Data items:
++++++++
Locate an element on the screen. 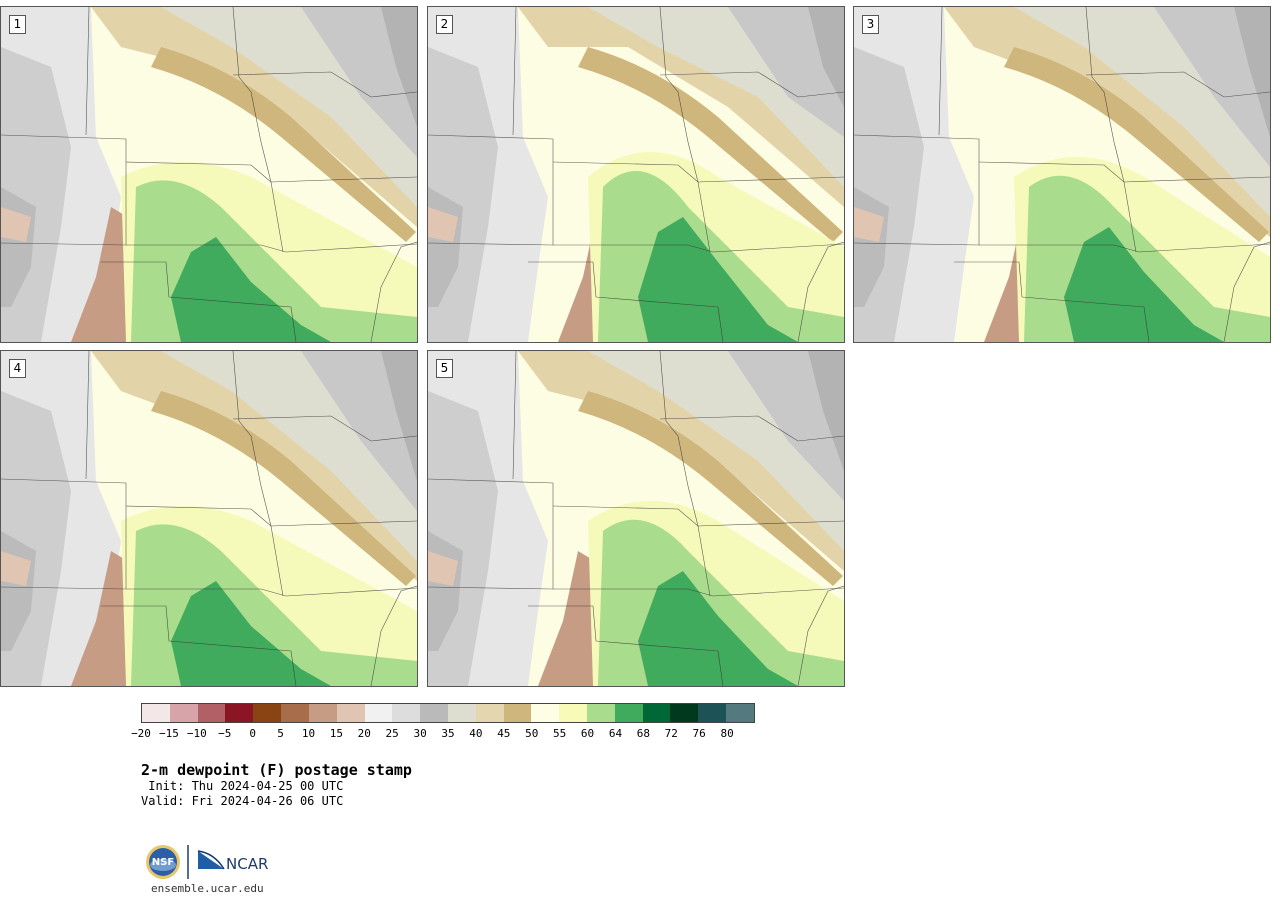 This screenshot has height=901, width=1280. colorbar-tick-label: −20 is located at coordinates (141, 734).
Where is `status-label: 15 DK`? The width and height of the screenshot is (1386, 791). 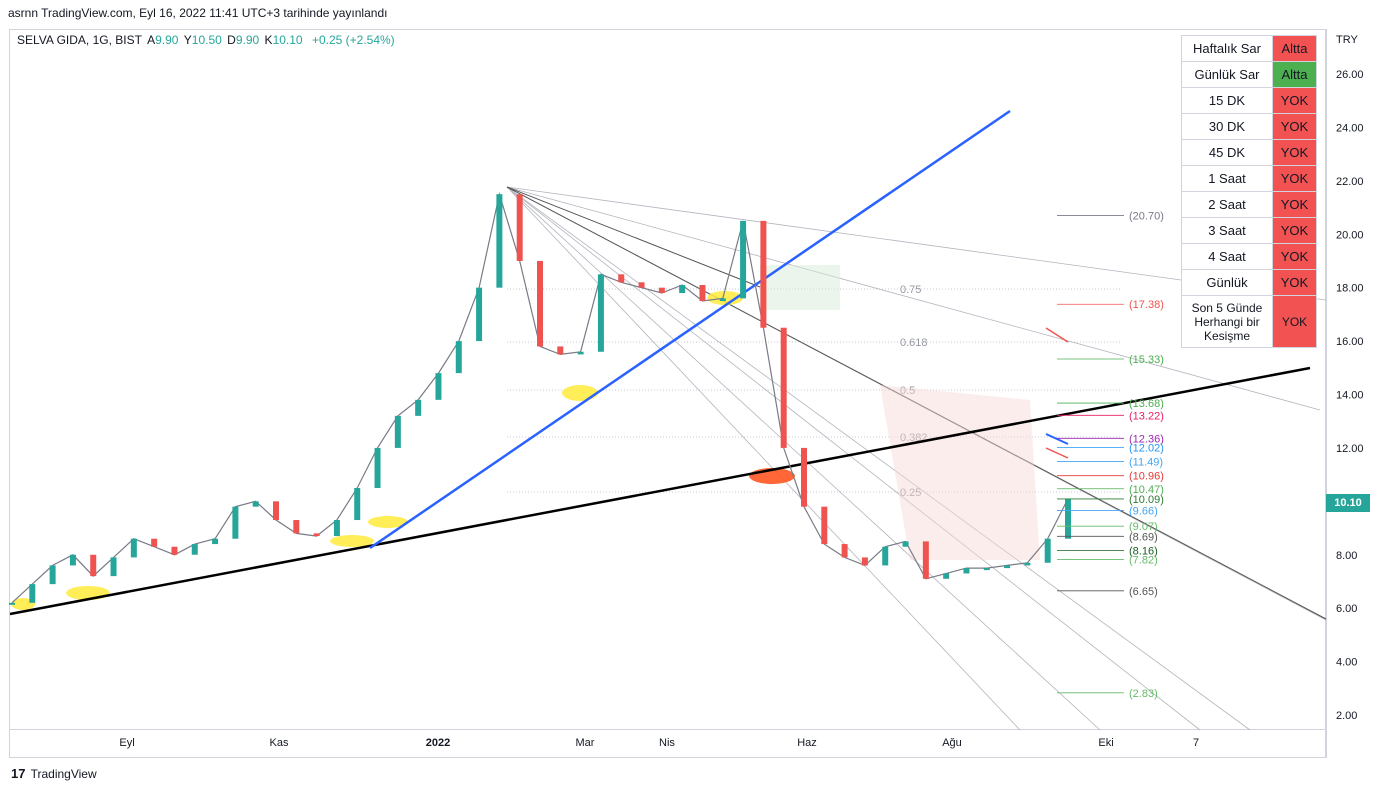 status-label: 15 DK is located at coordinates (1227, 100).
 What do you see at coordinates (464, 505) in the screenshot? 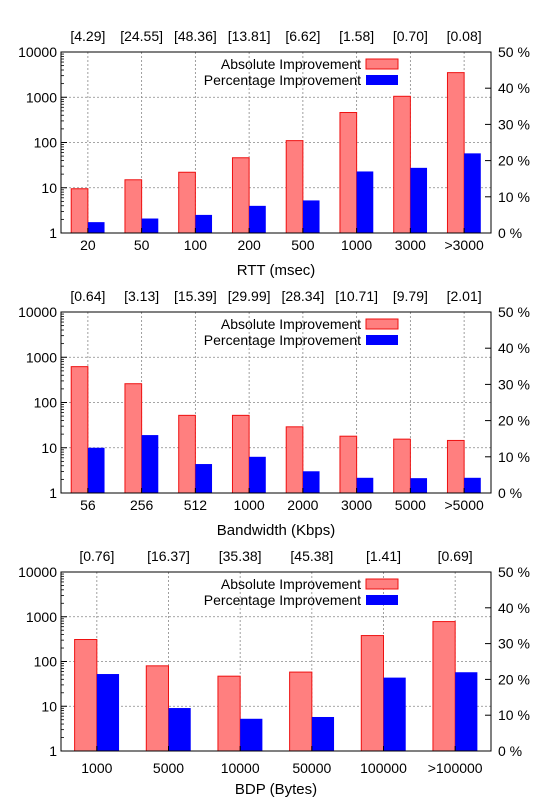
I see `x-tick-label: >5000` at bounding box center [464, 505].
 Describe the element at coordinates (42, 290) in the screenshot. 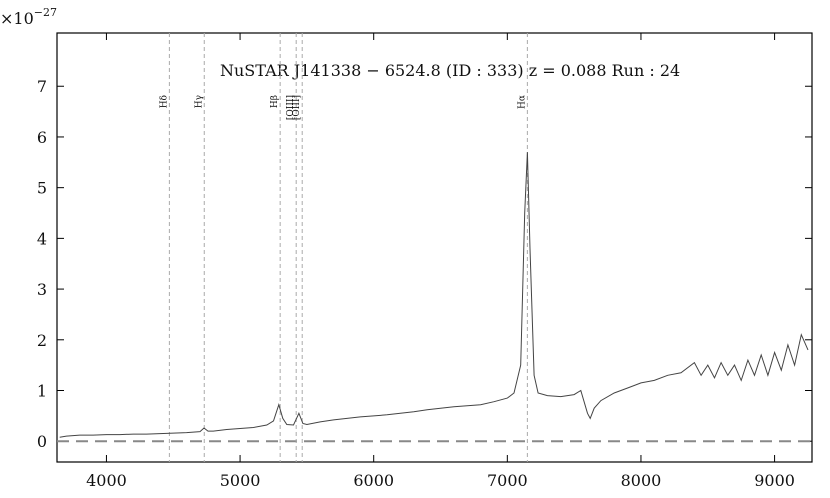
++++++++
▸ **Action item**: Copy the lines verbatim, from the line containing "What do you" through the end of the records. Omit the pictures.

▸ **Output for this exercise**:
 What do you see at coordinates (464, 505) in the screenshot? 
I see `x-tick-label: >5000` at bounding box center [464, 505].
 Describe the element at coordinates (42, 290) in the screenshot. 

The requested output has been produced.